**** AUSZUG ZUM LESEN

Mein Spaziergang über die Ponte Sant’Angelo ist Spaziergang zwischen Prunk, Schwulst und Handel. Auf der Erde lümmeln im Hocksitz Verkäufer, meist dunkelhäutig, bieten ihre Ware an, über ihnen werden die Leidenswerkzeuge der Passion Christi in barockem Pathos präsentiert. Keine Lust, kein Leid verspüren sie dabei – die allegorisch aufgedonnerten Engelsfiguren des großen Bernini. Passion passé. Dabei ging’s auf seinem privaten Skizzenblock viel knackiger zur Sache und in sinnlicheren Dimensionen. Seine „Heilige Theresa in Verzückung“ in der Kirche Santa Maria della Victoria strahlt laut bigotter Kritik etwas zu deutlich Sinnesfreude aus. Profane Kunstbanausen nennen die Marmorgruppe ohne viel zu fackeln schlichtweg „Den Orgasmus der Heiligen Theresa“.

********

§ **AUFGABE**
Welche Personen nennt der Text über die Ponte Sant’Angelo beim Namen? Stütze dich ausschließlich auf den Text.

**** BEREITGESTELLTE EINTRÄGE

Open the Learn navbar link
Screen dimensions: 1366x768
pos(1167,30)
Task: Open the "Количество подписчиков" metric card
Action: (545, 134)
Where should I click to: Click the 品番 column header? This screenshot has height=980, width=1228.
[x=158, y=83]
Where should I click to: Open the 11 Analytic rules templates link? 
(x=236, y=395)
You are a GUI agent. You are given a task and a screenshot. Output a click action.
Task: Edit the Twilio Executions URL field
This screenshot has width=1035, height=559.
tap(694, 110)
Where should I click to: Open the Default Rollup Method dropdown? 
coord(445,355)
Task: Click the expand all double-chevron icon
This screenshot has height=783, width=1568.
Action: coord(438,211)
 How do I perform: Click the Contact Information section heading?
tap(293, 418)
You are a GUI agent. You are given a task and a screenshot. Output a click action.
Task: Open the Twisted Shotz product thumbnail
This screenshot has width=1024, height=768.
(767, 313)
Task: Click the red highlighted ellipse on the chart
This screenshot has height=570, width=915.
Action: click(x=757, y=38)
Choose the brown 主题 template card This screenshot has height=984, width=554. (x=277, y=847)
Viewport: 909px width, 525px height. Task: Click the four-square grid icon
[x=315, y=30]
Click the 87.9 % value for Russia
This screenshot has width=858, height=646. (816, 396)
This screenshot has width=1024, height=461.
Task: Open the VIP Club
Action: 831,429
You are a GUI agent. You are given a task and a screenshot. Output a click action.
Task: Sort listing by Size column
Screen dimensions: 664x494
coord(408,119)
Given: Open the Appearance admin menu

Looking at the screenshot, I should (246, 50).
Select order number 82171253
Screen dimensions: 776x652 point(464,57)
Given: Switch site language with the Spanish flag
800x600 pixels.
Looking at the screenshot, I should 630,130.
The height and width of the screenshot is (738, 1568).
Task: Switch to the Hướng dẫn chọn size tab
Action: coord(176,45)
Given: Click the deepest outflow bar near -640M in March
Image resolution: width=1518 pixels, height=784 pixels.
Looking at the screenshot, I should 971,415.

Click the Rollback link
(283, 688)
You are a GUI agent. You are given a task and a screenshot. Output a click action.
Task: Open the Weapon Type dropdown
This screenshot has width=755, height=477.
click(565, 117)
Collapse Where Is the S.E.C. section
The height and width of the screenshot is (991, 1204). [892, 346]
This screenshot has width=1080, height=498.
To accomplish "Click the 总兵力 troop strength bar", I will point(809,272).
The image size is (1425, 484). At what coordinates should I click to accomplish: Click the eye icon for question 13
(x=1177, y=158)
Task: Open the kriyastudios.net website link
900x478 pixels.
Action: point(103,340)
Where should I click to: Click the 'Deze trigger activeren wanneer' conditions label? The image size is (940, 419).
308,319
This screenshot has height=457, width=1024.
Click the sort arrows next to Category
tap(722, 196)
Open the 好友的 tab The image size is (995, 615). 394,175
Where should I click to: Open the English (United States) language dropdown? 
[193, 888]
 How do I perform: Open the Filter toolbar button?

********

§ **GELÖSTE AUFGABE**
Christus, Bernini und die Heilige Theresa.